#### Problem description:
Any picture in the data below should be skipped, while every line is repeated exactly.

:: Given records ::

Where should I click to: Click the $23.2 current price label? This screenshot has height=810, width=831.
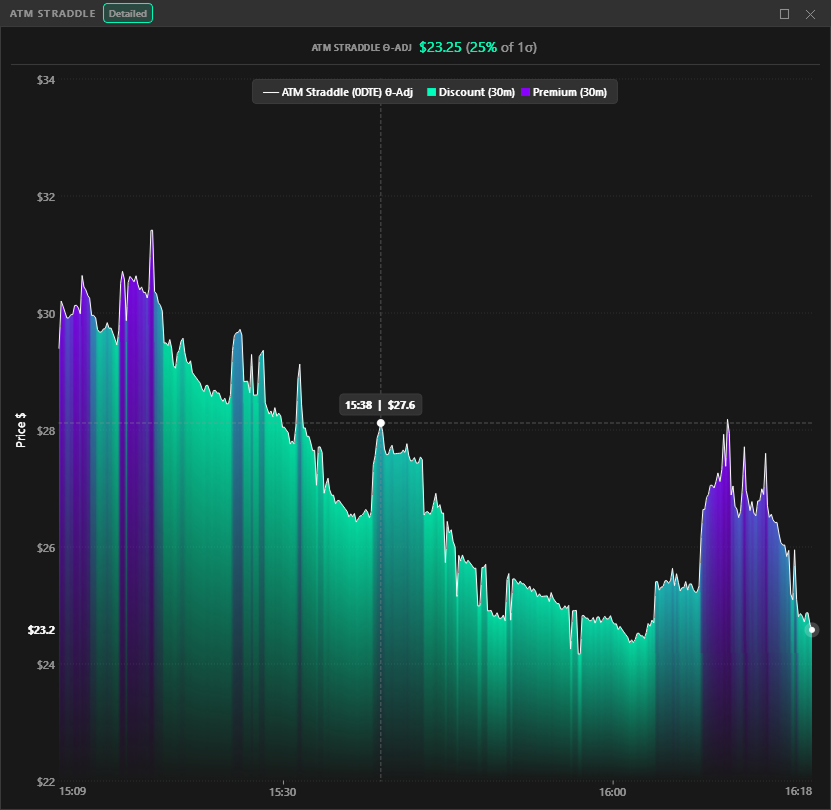[41, 630]
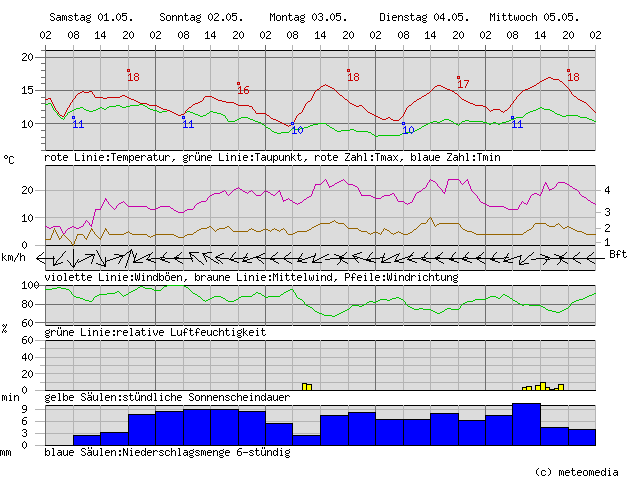Viewport: 631px width, 480px height.
Task: Click the km/h unit label
Action: tap(13, 258)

:::

#### Exercise response:
Where should I click to: Click the $23.2 current price label? This screenshot has height=810, width=831.
[41, 630]
Viewport: 631px width, 480px height.
Task: Click the km/h unit label
Action: tap(13, 258)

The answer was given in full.